Liputan6.com, Jakarta - Kuasa hukum korban kasus gagal bayar Koperasi Simpan Pinjam (KSP) Indosurya, Alvin Lim, meminta transparansi kepada Direktorat Tindak Pidana Ekonomi Khusus (Dirtipideksus) Bareskrim Polri soal aset yang sudah disita kepada para pihak dirugikan.
Sebab, menurut informasi yang diperolehnya, aset sitaan yang diperoleh Polri tidak senilai dengan kerugian diderita para korban. Padahal, dana korban KSP Indosurya jumlahnya sangat besar.
Advertisement
"Info yang kami dapat, sitaan hanya mobil milik marketing Indosurya yang dipakai untuk operasional yang tidak ada nilainya, lainnya masih merupakan janji," kata Alvin dalam keterangan diterima, Rabu (9/3/2022). Alvin mencatat, sitaan mobil tersebut belum sebanding dengan dana korban yang ditaksir mencapai Rp 15 triliun dari 14.500 nasabah, yang gagal dikembalikan para pelaku.
Alvin mengingatkan, adalah hak korban untuk mengetahui aset apa saja yang sudah disita dari para tersangka sesuai slogan Presisi Polri dengan membuktikan transparansi agar tidsak membuat korban gusar.

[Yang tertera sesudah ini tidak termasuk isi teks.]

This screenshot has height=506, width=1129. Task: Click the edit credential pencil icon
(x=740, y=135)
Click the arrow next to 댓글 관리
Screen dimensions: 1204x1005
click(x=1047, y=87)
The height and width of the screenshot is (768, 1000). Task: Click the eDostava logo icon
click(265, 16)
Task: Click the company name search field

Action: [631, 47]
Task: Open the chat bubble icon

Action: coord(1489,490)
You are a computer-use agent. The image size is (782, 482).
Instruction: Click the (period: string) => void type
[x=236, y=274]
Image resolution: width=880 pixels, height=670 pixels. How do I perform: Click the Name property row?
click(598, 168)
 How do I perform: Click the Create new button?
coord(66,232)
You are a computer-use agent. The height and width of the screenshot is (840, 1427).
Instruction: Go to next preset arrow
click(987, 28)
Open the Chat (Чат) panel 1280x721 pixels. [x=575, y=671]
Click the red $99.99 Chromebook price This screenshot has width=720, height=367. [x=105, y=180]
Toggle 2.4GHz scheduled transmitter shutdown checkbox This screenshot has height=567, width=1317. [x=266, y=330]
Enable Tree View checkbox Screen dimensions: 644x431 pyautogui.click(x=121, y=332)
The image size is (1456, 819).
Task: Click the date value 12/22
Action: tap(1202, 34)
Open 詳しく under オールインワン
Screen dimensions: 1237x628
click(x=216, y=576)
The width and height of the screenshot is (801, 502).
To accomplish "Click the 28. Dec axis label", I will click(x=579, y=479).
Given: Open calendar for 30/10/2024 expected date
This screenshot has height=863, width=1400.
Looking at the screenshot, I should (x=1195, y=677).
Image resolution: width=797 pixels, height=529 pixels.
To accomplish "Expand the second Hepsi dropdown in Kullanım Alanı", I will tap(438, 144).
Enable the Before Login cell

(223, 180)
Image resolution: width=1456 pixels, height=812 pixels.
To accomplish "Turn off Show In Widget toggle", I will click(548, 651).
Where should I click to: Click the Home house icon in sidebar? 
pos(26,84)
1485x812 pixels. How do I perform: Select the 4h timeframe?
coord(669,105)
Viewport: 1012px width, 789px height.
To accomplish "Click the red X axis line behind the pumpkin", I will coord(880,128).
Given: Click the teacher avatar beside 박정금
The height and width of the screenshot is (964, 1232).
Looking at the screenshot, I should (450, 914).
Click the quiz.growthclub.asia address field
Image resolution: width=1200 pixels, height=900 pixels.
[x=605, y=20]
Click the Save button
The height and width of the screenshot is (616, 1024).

"Simpang siurnya informasi mengenai aset sitaan Koperasi Indosurya membuat keresahan masyarakat akan kepastian hukum, apalagi setelah kaburnya Suwito Ayub, salah satu Tersangka Bos Indosurya dari pengawasan ketat Mabes Polri," ucap pengacara LQ Law Firm Indonesia tersebut.
Kabur Saat Akan Diperiksa
Kaburnya Suwito Ayub sudah dikonfirmasi Direktur Tindak Pidana Ekonomi Khusus (Dirtipideksus) Bareskrim Polri Brigjen Whisnu Hermawan. Menurut jenderal bintang satu tersebut, Suwito kabur saat akan diperiksa dengan berdalih sakit.
"Kami masih mencari Suwito Ayub. Semoga dengan ditahannya petinggi ini kami dapat mengungkap di mana uangnya, dan untuk apa saja. Nantinya kami akan melaporkan pada korban melalui mekanisme hukum yang berlaku," kata Whisnu kepada awak media, Jumat 4 Maret 2022.
Advertisement
Gagal Bayar
Dalam kasus ini, KSP Indosurya Cipta terlilit kasus gagal bayar simpanan dan penghimpunan dana ilegal. Selain Suwito, dua pelaku lain, Henry Surya dan June Indria sudah ditangkap dan ditahan untuk proses lanjutan.
Diketahui, para tersangka dijerat dengan Pasal 46 Undang-undang Nomor 10 Tahun 1998 tentang tentang Perbankan dan atau Pasal 372 KUHP dan atau Pasal 378 KUHP dan Pasal 3 dan atau Pasal 4. Serta, Pasal 5 Undang-undang Nomor 8 Tahun 2010 tentang Pencegahan dan Pemberantasan Tindak Pidana Pencucian Uang.